ACT3: A high-speed, high-precision electrical impedance tomograph

Electrical impedance imaging (EIT) is an imaging technique in which the electrical properties of the interior of a body are assessed by measurements made at the surface of the body. As an imaging technique, EIT may have several advantages over techniques such as computed tomography and magnetic resonance imaging. The primary advantage of EIT is the relatively low cost of the instrumentation. Also, since EIT assesses the electrical impedance inside a body, it may be well suited for several biological applications: early stage detection of pulmonary edema, noninvasive cardiac output determination, and noninvasive tissue temperature measurement.; This thesis describes the design and implementation of Rensselaer's third generation electrical impedance tomography, ACT3. The purpose of this instrument is to collect the surface current and voltage measurements for subsequent reconstruction of the internal impedance image. ACT3 applies digitally synthesized sinusoidal currents with 16-bit amplitude precision and a maximum peak value of 1mA and frequency of 30kHz to each of 32 electrodes.
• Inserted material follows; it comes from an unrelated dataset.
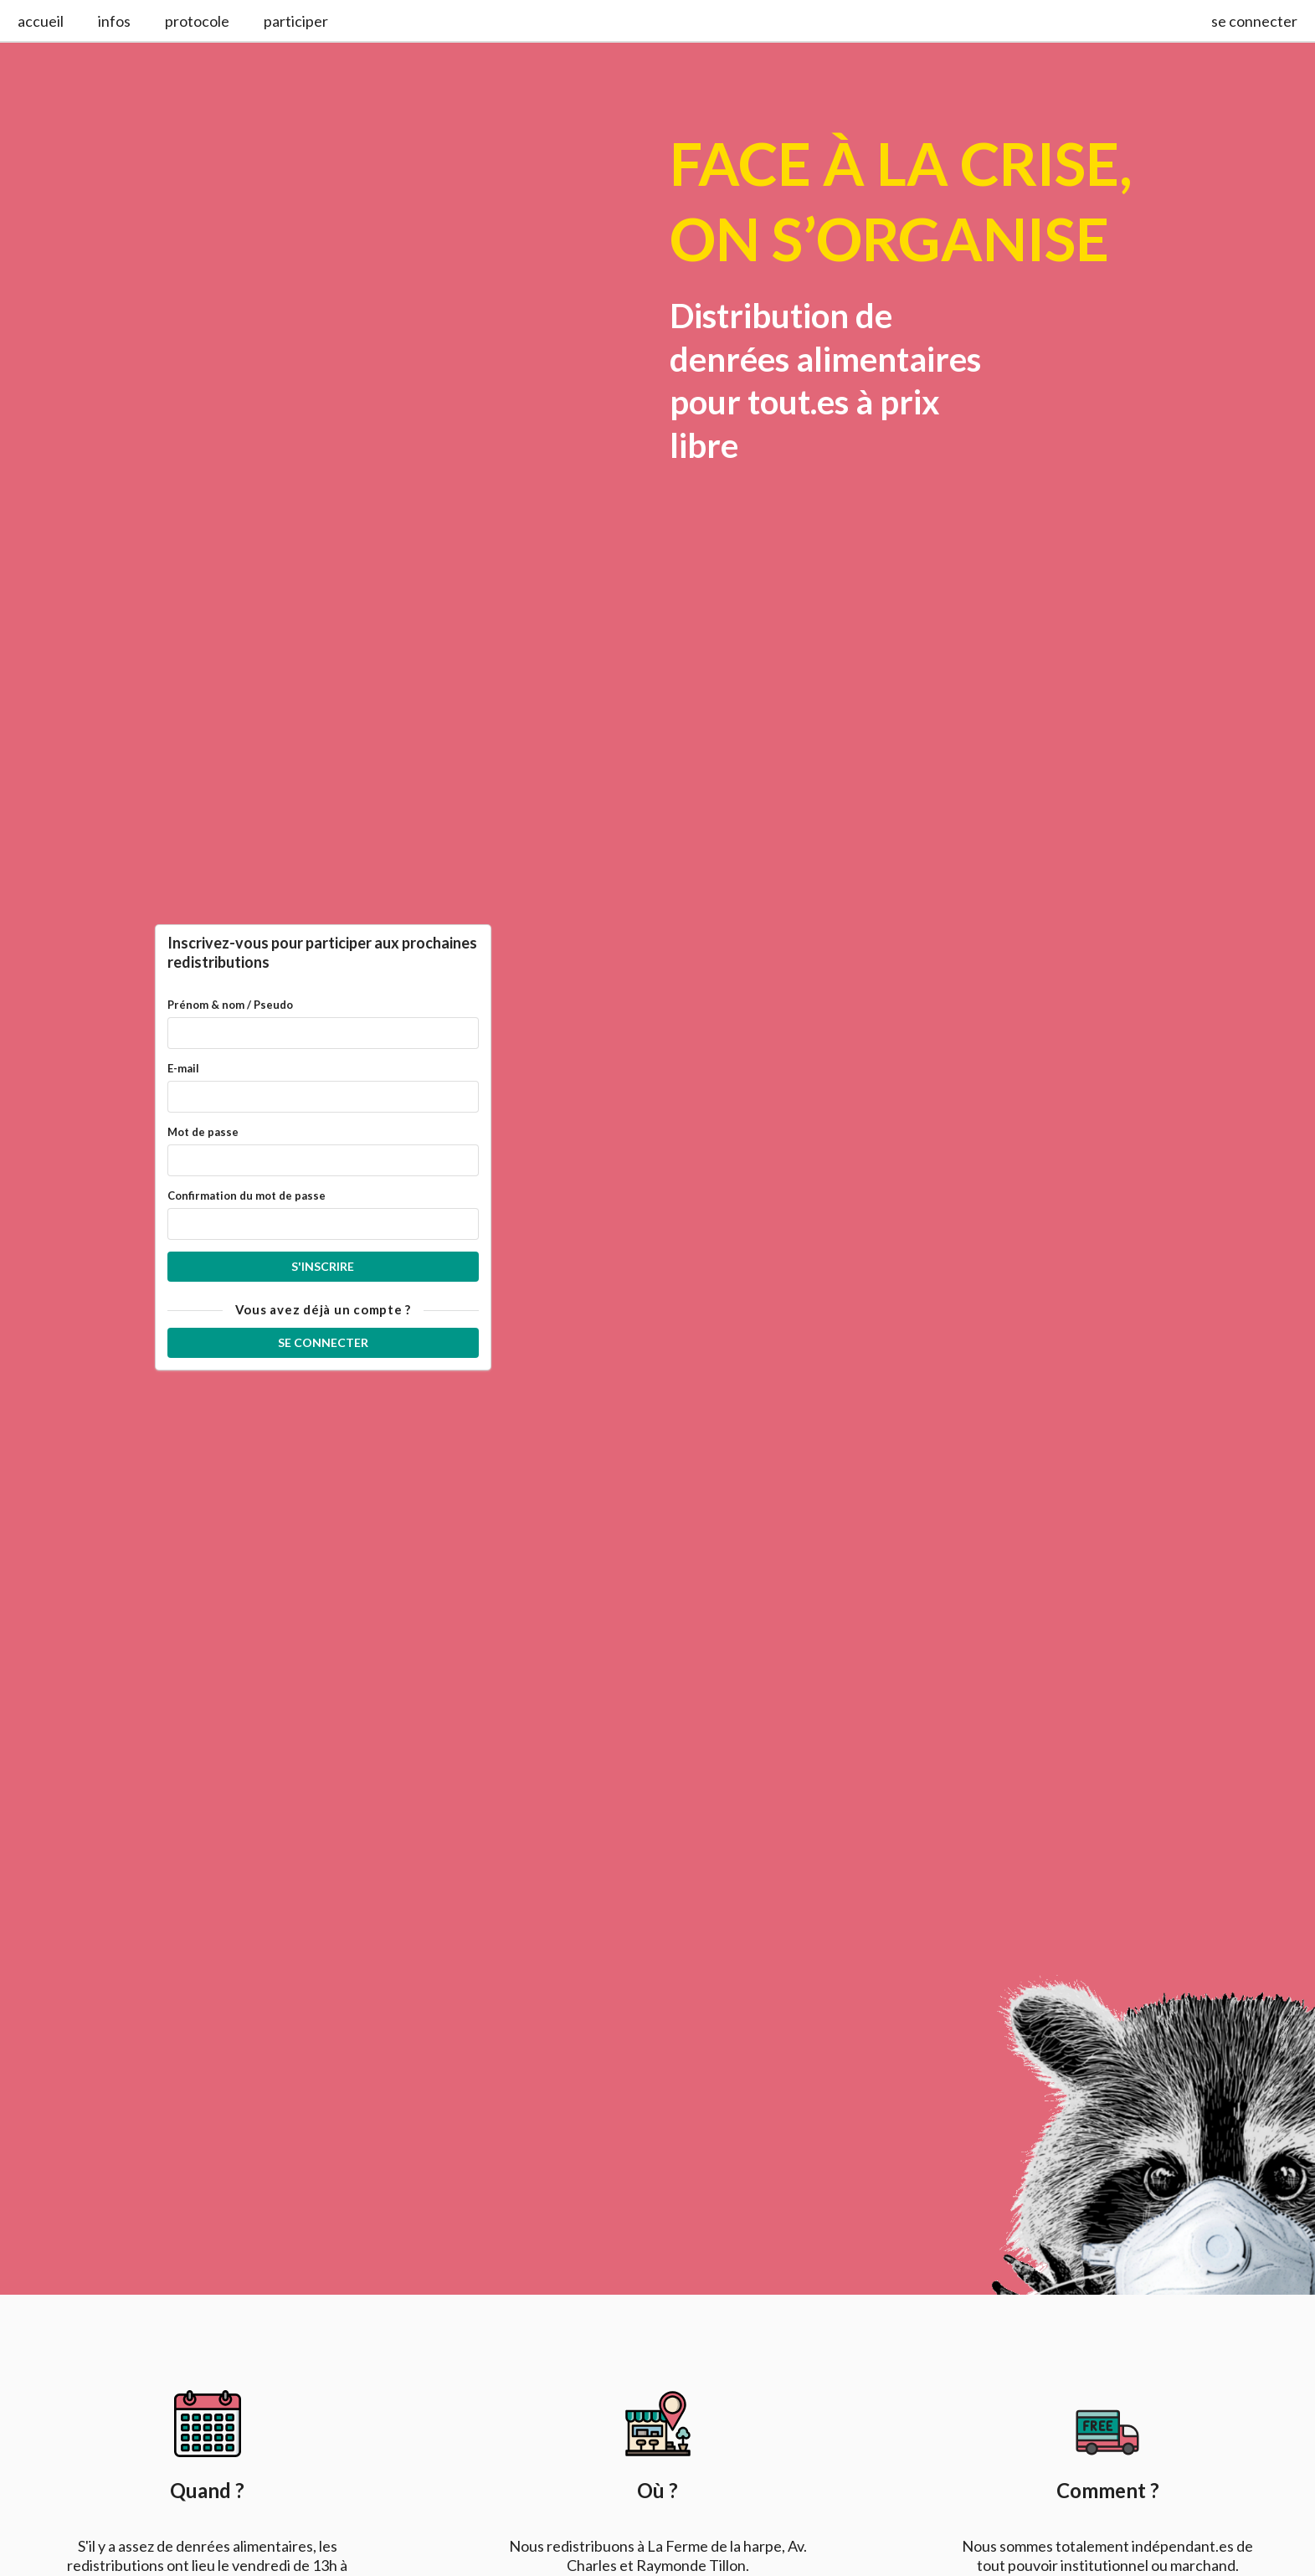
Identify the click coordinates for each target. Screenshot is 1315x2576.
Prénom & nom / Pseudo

For a given applied current, the maximum likelihood estimates of the resulting real and quadrature voltages at each electrode are computed in parallel in 4.3mS with a nominal signal to noise ratio of 104dB. To attain the large signal to noise ratio and fast measurement time while keeping the system cost low, an oversampling discrete quadrature demodulator was implemented using a digital signal processor (ADSP2101) and a nonuniform sampling scheme. In order to assure 16-bit accuracy of the measured voltages, the current source output impedance is maintained at 64M{dollar}Omega{dollar} by an automatic trimming arrangement. System voltmeter and current source calibration are also automated.